Molti pagani- wiccan conosceranno già questa storia, molto famosa nella religione Wicca, che narra della Dea che scende negli inferi, o meglio nel mondo sotterraneo, per salvare il suo amato, ma forse non sanno da dove essa provenga davvero. Questo racconto infatti è davvero molto antico risalente all’età dei Babilonesi, quindi stiamo parlando di 2000- 3000 a.C anni fa. La leggenda spiegherebbe il perché dell’alternarsi delle stagioni sulla terra e quindi il perpetuo ciclo della vita. I protagonisti di questa storia sono la Dea Ishtar, per i Sumeri Inanna, che viene identificata come la Venere per i romani, quindi dea dell’amore, della bellezza, della fecondità, Grande Madre della terra e del cielo, dea anche della guerra, e Tammuz/Dumuzi il suo amato, dio-pastore della vegetazione, bello e luminoso come il sole. Questa storia venne poi assimilata dai Gregi con il mito di Persefone dea degli inferi e di Afrodite che piange il lutto per il suo Adone.
Veniamo ora al vero e proprio racconto;
Ishtar decide di scendere nel regni degli inferi, secondo alcuni per conoscere i segreti della sorella Ereshkigal (dea degli Inferi) secondo altri per rincorrere il suo amato, che morì cadendo da una rupe, ma la prima versione è quella più sensata.
Prima della partenza, però, si accorda con la sua ancella Ninshbur, che se entro tre giorni e tre notti lei non fosse tornata, avrebbe avuto il compito di avvisare gli Dei per soccorrerla e avrebbe dovuto dare avvio a grandi celebrazioni funebri.
Fatto ciò la Dea parte per il suo grande e arduo viaggio, giunta alle porte dell’Ade, splendidamente abbigliata e ornata dalle insegne regali, viene fermata dal custode Neti, il quale, non potendo permetterle di accedere alla presenza di Ereshkigal cosi vestita, le fa togliere la maggior parte dei suoi ornamenti. Ishtar avanza e ad ogni porta lascia qualcosa, le porte che attraversa sono sette, e alla fine arriva completamente nuda dinnanzi alla sorella.
Ereshkigal non è per niente contenta della presenza di Ishtar, la insulta e la guarda con il suo sguardo mortale , la dea Ishtar incomincia, cosi, pian piano a perdere la sua vitalità finanche muore, e rimane per tre giorni e tre notti appesa ad un gancio per essiccare. Tutto questo crea una crisi cosmica, il mondo appassisce e muore proprio come la sua Dea.

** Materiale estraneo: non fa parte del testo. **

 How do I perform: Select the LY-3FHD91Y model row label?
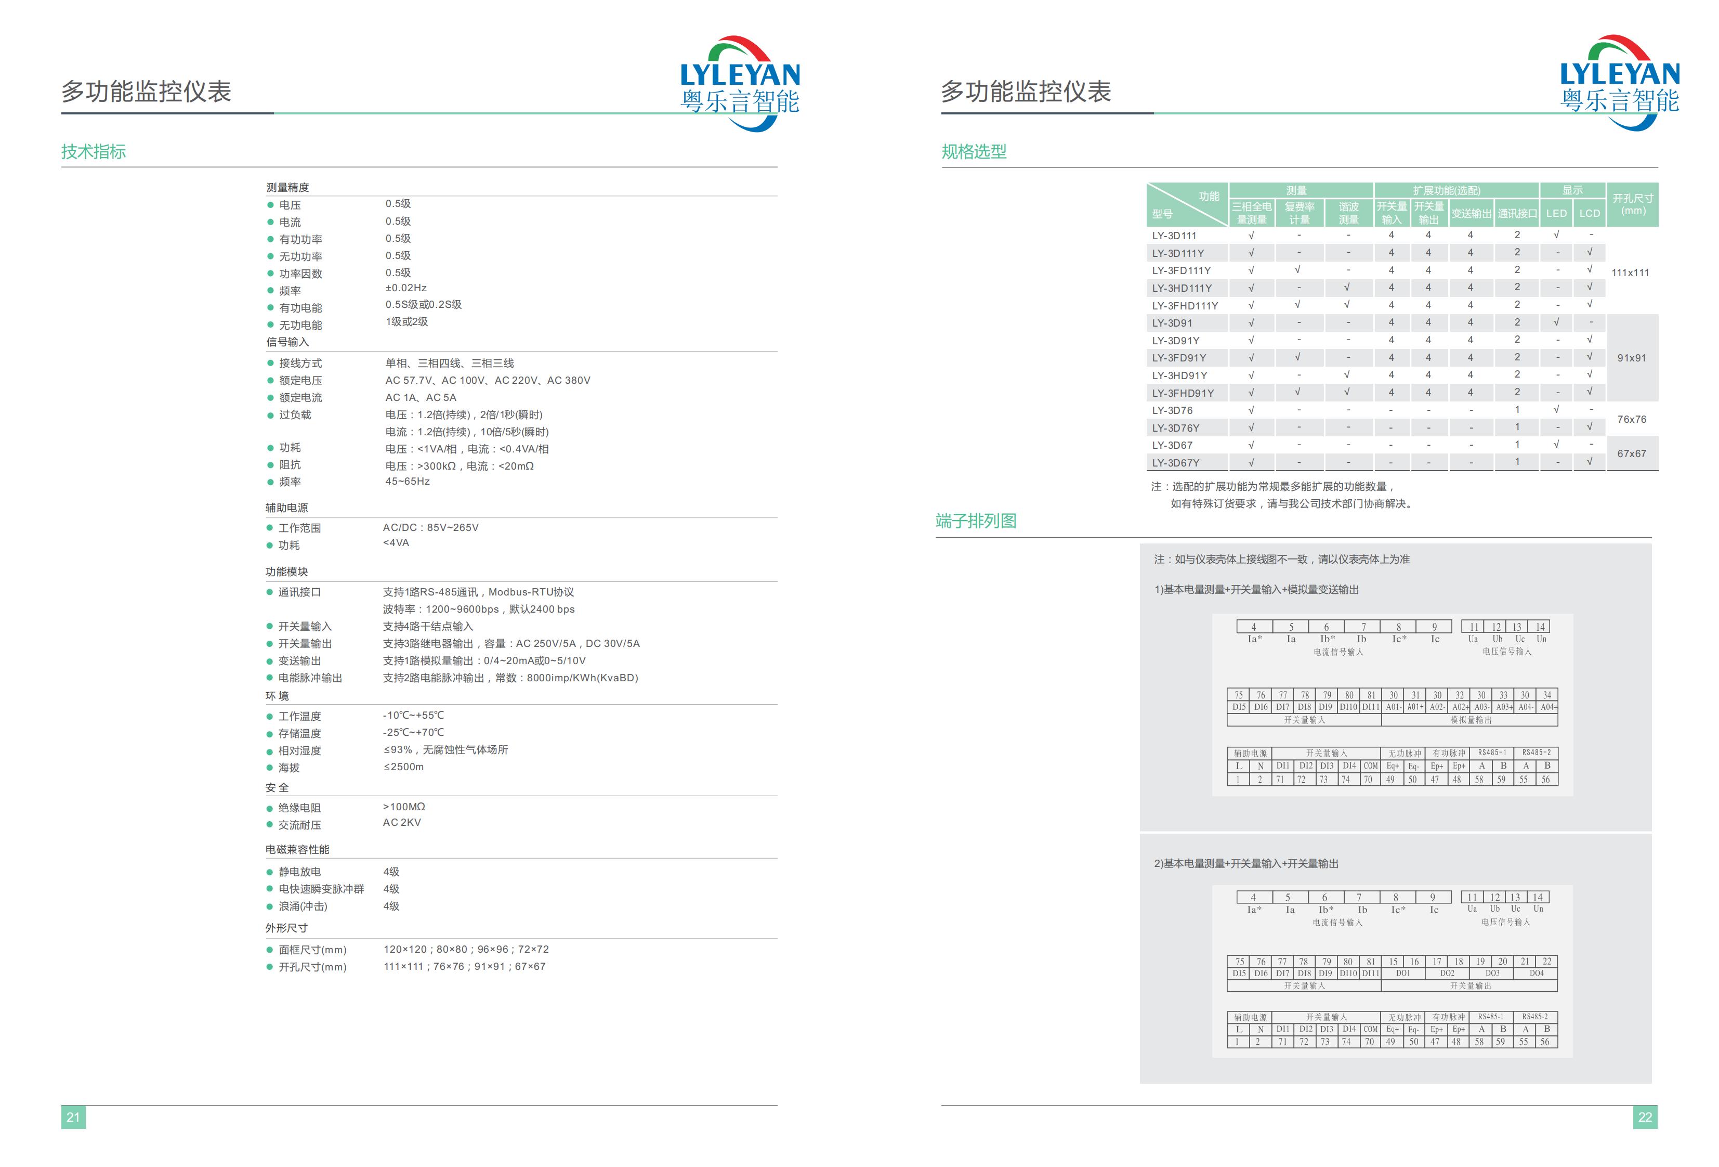(x=1183, y=393)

Non vedendola tornare, l’ancella, chiama soccorsi, il dio Enki corre in suo aiuto, e crea due creature, il Kurgarra e il Galatur, e le invia negli inferi con cibo e acqua per rianimare Ishtar. Ma le regole dell’aldilà sono rigide e non permettono che un vivo vi risiede ne tanto meno che qualcuno possa lasciare il regno senza che un altro individuo prenda il suo posto.
Questo però non ferma Ishtar, che rianimata dalle due creature, incomincia a risalire dal regno degli inferi, combattendo con tutti gli spiriti che la sorella gli lancia.

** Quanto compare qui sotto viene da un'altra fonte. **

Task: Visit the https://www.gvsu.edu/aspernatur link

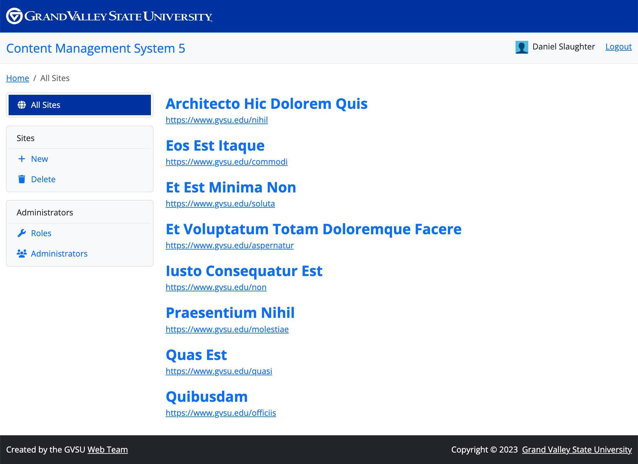Action: point(230,245)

Giunta ad Uruk, la sua città, la dea trova il suo sposo Tammuz seduto sul trono, che approfittandone della sua assenza aveva preso il potere, accecata dall’ira per tanta presunzione, Ishtar ordina che Tammuz vada a sostituirla nel regno degl’inferi,
In un’altra versione del mito, Tammuz avrebbe accettato di sua spontanea volontà la morte per salvare la sua amata sposa. In entrambi i casi, tuttavia, Tammuz non subisce una morte definitiva grazie all’intervento di sua sorella Gestinanna. Quest’ultima infatti, riesce a convincere Ereshkigal a trattenere il fratello solo per sei mesi all’anno, facendolo ritornare sulla terra gli altri sei.
Questo mito viene solitamente interpretato come la rappresentazione della ciclicità delle stagioni. Tammuz, dio della vegetazione, passa sei mesi sulla terra insieme ad Ishtar (stagione della rinascita) e sei mesi con Ereshkigal (letargo invernale). Gestinanna per alcuni è sempre Ishtar amante, madre e sorella di Tammuz.